Many critics have excoriated India’s snub to the US offer, arguing that it will result in demurring the India-US burgeoning ties. However, critics have failed to realize that involving the US will impair current mushrooming relations between the two countries sorely, as compared to the damage that a rebuff will cause. Prime Minister Modi has taken calibrated efforts at the highest political level to transform bilateral relations between India and the US. Modi has been extremely careful while dealing with the US as he believes that India’s developmental priorities cannot be met without substantive cooperation with the US. Also, India constantly requires American support for structural changes in India’s security environment brought about by an aggressive China and its growing strategic convergence with Pakistan via CPEC, leading to a re-think on ‘non-alignment’ as a guiding principle of foreign policy. Moreover, Modi has taken painstaking efforts to seek economic opportunities in deepening defense ties and technology cooperation with Washington.

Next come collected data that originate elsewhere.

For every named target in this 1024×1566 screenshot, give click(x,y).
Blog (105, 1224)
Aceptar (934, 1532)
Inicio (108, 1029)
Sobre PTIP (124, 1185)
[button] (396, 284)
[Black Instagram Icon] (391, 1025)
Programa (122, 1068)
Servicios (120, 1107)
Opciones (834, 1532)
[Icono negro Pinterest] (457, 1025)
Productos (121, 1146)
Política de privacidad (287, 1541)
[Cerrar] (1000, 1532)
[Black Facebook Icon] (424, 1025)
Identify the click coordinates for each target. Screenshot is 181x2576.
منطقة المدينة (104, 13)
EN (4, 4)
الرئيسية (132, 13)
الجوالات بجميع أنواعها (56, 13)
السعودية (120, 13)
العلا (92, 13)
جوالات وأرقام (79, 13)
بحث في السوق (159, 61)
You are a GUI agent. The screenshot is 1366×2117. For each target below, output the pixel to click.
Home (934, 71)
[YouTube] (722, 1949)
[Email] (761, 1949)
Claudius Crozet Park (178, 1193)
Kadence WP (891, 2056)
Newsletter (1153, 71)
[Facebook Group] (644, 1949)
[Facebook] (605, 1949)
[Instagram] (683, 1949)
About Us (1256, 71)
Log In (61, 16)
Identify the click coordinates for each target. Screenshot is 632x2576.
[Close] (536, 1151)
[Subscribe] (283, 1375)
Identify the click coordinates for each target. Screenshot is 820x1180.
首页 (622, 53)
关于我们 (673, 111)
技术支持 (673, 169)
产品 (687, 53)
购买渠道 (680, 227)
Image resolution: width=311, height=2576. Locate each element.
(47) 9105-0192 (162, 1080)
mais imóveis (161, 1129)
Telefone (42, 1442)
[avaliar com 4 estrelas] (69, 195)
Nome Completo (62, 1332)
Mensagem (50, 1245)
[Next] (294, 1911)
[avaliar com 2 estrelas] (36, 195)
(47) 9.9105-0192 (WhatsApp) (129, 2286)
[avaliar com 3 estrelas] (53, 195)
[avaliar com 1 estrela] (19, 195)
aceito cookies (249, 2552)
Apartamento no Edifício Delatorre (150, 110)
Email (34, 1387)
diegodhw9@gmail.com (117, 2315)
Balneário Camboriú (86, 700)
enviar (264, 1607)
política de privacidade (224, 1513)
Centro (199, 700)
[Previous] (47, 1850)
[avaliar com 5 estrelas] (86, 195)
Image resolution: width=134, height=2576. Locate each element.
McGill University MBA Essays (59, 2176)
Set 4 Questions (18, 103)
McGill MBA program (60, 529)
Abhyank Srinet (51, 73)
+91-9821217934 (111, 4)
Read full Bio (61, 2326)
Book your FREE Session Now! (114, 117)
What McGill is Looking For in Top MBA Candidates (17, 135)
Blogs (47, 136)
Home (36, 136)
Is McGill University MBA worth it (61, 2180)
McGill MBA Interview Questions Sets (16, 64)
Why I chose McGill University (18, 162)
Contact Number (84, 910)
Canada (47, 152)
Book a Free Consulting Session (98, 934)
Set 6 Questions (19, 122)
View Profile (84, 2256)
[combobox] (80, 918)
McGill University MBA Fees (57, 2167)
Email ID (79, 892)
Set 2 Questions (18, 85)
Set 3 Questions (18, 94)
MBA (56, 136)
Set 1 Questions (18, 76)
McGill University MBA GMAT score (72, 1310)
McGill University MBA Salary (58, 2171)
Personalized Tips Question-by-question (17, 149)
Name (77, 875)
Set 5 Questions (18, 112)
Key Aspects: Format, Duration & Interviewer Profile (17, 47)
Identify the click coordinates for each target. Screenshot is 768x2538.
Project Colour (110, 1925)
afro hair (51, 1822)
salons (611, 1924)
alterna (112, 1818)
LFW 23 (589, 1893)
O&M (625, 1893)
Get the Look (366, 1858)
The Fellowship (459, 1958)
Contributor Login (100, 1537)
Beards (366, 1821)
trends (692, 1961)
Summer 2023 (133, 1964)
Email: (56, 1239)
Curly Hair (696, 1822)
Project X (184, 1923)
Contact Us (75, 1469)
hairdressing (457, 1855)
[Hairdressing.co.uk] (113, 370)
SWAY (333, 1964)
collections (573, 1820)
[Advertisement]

Modi had been proud to stand among the tech CEOs of the Silicon Valley to announce transformation of India into “Digital India”. Moreover, India is proud to be only country outside Washington’s formal treaty allies that will gain access to almost 99 per cent of latest US defense technologies after being recognized as a ‘Major Defense Partner’. It certainly captures what is emerging as a unique relationship between India and the United States and India does not want the banal India-Pakistan babbling to act as a hurdle in it.